Climb the first step, analysis site, first need to know how to log in QQ space. The initial idea was to use the Requests library to configure login requests to simulate login, but this idea was soon abandoned

According to the listening event bound to the login button, the click event of the button can be traced as follows:

Account encryption is inevitable, but this pile of code really bad parsing, patient warriors enjoy a try!
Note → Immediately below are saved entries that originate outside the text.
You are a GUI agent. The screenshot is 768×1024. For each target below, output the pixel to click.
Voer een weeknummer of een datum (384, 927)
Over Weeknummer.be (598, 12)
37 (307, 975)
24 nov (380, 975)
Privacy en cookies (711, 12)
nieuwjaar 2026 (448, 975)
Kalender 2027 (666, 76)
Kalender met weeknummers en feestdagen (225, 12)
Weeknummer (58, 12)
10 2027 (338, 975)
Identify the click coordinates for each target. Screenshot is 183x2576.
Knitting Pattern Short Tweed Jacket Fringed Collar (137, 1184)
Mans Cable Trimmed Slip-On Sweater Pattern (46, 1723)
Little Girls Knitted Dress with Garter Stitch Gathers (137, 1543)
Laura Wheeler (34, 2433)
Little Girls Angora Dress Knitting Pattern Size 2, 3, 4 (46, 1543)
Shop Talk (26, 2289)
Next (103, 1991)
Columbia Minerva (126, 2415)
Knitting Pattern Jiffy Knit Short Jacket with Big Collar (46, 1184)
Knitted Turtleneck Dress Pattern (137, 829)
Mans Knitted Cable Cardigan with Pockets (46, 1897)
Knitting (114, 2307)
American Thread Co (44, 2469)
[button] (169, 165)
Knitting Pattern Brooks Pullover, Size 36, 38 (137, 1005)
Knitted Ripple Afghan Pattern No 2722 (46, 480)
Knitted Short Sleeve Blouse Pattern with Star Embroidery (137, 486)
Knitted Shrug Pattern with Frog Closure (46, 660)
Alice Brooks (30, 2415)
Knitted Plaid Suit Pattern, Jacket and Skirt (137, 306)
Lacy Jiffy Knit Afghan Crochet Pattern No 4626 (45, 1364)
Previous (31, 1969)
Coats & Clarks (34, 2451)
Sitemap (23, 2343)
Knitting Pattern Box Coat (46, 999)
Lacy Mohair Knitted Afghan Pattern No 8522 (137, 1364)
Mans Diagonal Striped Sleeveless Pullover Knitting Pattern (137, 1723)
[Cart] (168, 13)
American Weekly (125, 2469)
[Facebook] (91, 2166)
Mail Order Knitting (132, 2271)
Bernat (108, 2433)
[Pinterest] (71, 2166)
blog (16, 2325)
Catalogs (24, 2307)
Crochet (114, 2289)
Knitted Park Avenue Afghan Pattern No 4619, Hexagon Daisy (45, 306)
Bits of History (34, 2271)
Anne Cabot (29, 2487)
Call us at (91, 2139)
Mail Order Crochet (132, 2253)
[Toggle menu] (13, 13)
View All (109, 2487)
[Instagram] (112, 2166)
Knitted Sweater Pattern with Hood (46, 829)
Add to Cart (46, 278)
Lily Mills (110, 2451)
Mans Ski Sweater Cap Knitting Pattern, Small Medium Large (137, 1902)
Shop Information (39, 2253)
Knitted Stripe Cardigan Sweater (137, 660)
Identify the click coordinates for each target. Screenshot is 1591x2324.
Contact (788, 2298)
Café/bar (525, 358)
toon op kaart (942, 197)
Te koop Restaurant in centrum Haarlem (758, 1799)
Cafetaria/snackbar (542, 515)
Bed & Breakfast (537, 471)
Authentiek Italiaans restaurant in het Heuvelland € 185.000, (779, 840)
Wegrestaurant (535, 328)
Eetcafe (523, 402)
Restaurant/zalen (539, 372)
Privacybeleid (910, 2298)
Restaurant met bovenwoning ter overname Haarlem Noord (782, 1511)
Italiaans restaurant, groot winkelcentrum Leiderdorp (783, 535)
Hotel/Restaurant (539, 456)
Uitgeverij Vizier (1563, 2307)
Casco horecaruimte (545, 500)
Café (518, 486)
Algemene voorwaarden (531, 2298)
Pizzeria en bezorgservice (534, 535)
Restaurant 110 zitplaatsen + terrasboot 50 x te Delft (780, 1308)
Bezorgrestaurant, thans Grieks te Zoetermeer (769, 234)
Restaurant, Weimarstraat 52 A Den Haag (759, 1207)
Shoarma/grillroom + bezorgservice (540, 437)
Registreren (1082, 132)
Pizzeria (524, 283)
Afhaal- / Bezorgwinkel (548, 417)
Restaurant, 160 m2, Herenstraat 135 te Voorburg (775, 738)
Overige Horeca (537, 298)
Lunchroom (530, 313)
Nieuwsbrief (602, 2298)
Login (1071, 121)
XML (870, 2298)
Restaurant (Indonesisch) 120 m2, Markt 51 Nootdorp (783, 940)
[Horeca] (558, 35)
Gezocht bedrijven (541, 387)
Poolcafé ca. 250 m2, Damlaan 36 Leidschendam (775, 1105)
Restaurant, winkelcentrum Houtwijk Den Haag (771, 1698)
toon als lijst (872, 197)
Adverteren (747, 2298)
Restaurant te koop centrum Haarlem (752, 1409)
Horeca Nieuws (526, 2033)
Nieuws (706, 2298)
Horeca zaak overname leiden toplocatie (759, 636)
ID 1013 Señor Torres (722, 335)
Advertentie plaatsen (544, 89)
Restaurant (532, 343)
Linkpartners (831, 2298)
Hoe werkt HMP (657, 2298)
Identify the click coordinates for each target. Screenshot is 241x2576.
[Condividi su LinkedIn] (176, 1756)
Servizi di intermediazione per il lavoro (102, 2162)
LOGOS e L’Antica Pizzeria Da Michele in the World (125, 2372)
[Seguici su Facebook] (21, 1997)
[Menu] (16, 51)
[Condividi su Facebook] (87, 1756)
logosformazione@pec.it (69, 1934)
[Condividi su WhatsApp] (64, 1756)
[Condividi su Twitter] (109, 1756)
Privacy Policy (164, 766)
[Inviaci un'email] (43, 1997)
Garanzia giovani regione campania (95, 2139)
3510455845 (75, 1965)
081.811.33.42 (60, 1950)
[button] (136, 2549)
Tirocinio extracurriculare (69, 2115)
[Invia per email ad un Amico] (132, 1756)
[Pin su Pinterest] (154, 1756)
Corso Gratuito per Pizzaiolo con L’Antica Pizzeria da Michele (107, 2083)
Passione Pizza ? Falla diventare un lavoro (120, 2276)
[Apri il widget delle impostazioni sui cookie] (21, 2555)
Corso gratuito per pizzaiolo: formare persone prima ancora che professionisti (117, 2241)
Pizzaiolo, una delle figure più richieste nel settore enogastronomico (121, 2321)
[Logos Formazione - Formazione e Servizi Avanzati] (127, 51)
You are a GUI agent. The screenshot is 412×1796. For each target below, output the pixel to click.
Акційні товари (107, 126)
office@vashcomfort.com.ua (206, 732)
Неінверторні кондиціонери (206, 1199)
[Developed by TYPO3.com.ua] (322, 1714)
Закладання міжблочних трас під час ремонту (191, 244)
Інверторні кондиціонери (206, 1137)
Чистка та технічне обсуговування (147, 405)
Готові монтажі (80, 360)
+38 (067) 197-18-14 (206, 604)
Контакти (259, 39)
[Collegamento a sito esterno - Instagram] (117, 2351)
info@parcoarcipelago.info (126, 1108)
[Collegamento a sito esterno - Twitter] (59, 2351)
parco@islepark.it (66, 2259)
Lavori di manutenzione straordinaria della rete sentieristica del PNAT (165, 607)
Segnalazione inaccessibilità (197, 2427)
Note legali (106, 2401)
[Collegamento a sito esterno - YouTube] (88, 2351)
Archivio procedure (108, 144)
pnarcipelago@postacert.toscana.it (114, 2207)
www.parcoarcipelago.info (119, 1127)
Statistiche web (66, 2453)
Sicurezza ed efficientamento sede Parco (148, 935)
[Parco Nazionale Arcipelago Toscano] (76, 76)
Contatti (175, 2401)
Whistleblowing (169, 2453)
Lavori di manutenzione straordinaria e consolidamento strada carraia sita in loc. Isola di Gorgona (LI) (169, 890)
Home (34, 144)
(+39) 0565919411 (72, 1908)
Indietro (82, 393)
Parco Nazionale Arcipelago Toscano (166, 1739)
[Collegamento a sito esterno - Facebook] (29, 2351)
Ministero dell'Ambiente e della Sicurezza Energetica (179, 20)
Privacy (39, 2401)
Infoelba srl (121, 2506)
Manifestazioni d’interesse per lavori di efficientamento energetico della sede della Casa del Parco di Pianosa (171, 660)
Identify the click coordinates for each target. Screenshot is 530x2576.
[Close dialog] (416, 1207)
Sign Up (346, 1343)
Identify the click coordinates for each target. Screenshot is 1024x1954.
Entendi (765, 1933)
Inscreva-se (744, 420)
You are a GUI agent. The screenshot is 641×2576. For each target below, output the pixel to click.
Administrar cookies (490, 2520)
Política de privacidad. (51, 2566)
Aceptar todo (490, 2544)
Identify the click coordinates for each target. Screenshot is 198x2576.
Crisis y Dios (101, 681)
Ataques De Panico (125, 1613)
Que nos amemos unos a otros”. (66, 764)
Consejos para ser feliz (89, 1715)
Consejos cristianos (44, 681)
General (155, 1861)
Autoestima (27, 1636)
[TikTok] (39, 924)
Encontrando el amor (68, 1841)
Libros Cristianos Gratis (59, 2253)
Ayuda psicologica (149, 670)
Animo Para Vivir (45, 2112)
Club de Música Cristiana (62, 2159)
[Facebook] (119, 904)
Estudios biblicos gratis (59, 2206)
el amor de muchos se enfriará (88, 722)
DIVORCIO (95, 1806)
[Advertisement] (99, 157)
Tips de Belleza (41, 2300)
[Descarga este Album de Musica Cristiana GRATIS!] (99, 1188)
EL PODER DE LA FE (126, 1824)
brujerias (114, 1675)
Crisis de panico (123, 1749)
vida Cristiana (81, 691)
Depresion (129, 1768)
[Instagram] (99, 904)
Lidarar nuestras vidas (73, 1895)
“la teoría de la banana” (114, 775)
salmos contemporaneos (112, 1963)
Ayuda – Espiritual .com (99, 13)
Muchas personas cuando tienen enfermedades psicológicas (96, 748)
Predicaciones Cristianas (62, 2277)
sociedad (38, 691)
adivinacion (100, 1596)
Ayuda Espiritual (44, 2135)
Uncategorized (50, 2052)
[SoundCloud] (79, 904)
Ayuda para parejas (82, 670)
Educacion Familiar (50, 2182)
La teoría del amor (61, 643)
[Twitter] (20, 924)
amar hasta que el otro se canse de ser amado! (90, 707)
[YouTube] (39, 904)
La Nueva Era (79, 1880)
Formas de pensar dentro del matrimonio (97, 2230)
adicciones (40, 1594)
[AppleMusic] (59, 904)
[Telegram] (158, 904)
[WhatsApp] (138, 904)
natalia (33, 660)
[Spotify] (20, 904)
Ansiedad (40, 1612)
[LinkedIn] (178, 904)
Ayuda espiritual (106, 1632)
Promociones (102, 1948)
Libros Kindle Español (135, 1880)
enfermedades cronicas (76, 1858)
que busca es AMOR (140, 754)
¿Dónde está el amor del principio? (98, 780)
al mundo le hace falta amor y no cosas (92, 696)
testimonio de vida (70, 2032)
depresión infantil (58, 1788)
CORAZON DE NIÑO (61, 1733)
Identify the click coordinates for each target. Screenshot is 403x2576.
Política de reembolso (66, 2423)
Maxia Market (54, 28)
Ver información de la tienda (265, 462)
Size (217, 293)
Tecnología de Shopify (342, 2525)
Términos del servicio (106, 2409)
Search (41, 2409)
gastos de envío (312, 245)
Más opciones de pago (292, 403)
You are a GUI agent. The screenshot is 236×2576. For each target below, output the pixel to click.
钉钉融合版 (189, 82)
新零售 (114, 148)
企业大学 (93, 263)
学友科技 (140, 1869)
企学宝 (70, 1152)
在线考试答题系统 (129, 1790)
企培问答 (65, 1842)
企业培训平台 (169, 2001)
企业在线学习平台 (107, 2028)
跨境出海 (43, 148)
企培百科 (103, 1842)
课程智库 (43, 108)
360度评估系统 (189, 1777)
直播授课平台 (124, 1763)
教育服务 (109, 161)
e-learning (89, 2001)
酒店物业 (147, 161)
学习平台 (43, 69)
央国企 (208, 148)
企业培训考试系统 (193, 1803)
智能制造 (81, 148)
After excluding this login method, choosing Selenium simulated user login is a time and effort saving method, and we just need to complete the login through Selenium, get the Cookies and g_TK parameters described below, and then disable it, so it’s not too inefficient.

Analyzing spatial album

After login, the page will jump to a {QQ_NUMBER} [] (javascript:;) If you hover over the navigation bar, you’ll see that all the navigation bar links are javascript:; 😳. That’s exactly what happened. It was all a black box.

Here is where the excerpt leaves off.